Yeah but, No but, Yeah but, No but, Yeah but, No but, Yeah but…
Choose some baseline we can examine, and stick with it. Do not change when YOUR baseline does not show what YOU want.
So please. Choose one baseline method of calculating what YOU want to prove.
Do Not attack every contrary view until you tell us which one you will stick with.

RR Kampen
April 5, 2011 1:46 pm

Actually, the drop from 1998 is much larger, plunging us into a veritable ice age as we all remember.

Stephan
April 5, 2011 1:55 pm

Here you can compare nh ice 2006 with current looks similar snow, but the actual ice appears to much thicker and extensive now.
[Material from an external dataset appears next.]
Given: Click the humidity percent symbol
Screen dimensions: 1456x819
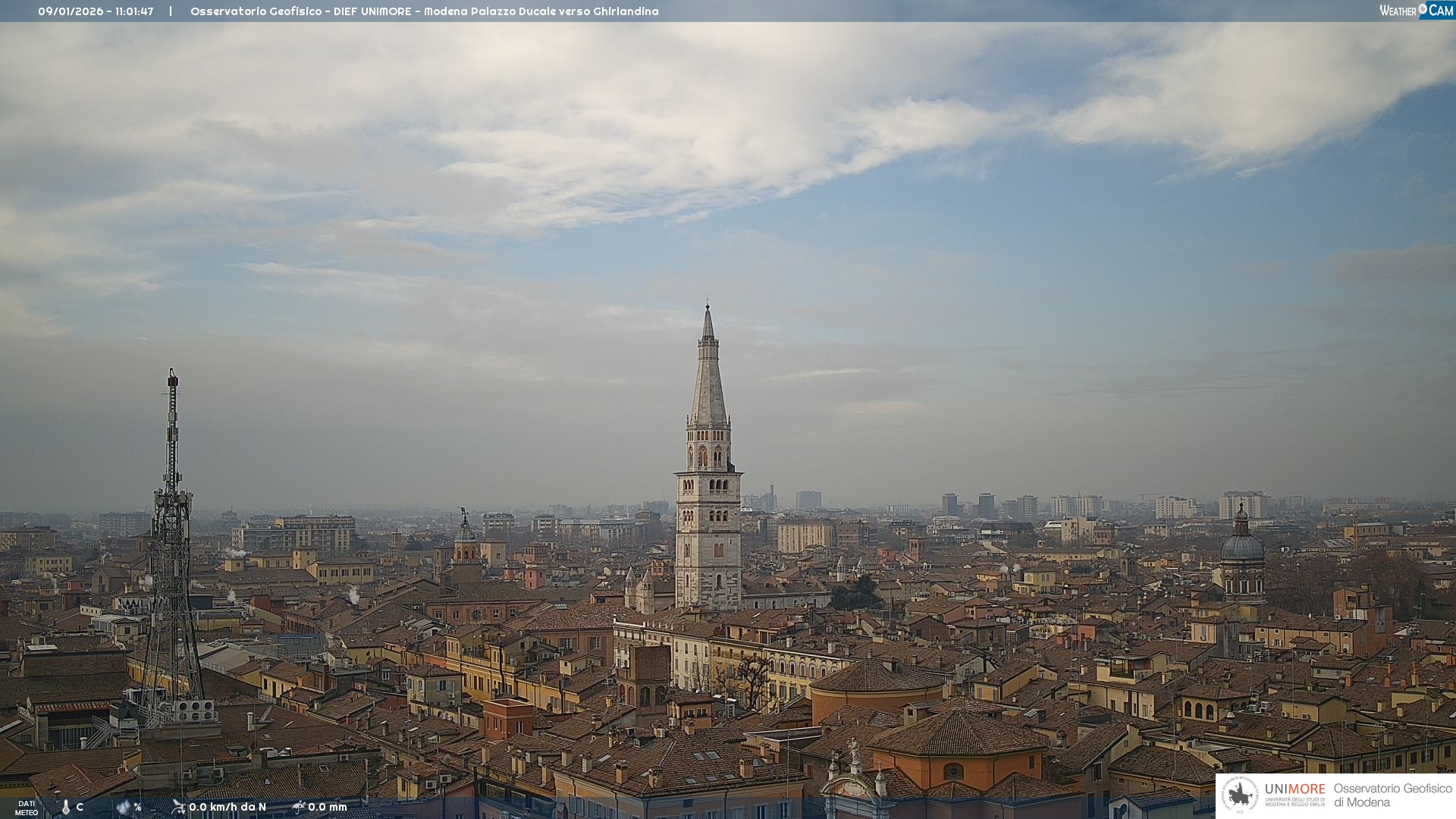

However cryosphere today with Serreze at NDCD always manage to make the graphs looks worse every year hahahah
http://igloo.atmos.uiuc.edu/cgi-bin/test/print.sh?fm=03&fd=28&fy=2006&sm=03&sd=28&sy=2011

nofreewind
April 5, 2011 2:00 pm

stevo says:
It really is appalling that you can’t or won’t learn the simplest basics of statistics. Comparing noise with trend is stupid – no other way to describe it.
====================
But the funny thing is that during the period from 1979-1997, the satellites showed nothing but NOISE in temperature trends.
http://www.woodfortrees.org/plot/rss/from:1979/to:1997/plot/uah/from:1979/to:1997
And for 40 years from 1940 to 1978 the Land based thermometers showed nothing but NOISE
http://www.woodfortrees.org/plot/hadcrut3vgl/from:19940/to:1978/plot/gistemp/from:1940/to:1978
So we all agree that there was an enormous El Nino in 1998, caused by the oceans releasing a tremendous amount of heat. But since then, nothing has happened.
http://www.woodfortrees.org/plot/hadcrut3vgl/from:1998/plot/uah/from:1998
Is that the noise you are referring to? One noisy year. Yes, the Alarmist make quite a bit of noise about that one event in one year, wouldn’t you say?

Stephan
April 5, 2011 2:09 pm

Ot but there is one very basic tool missing on this site that is real time global temperatures UHA satellite graph and other temperature graphs silimalr to ice, solar pages

TheFlyingOrc
April 5, 2011 2:12 pm

Huh. Based on the real low drop last month, I thought that we were done going down, at least for a while.
Are the oceans still releasing heat? Are we going to see this continuing in April? Is there anyone with knowledge making an educated prediction either way?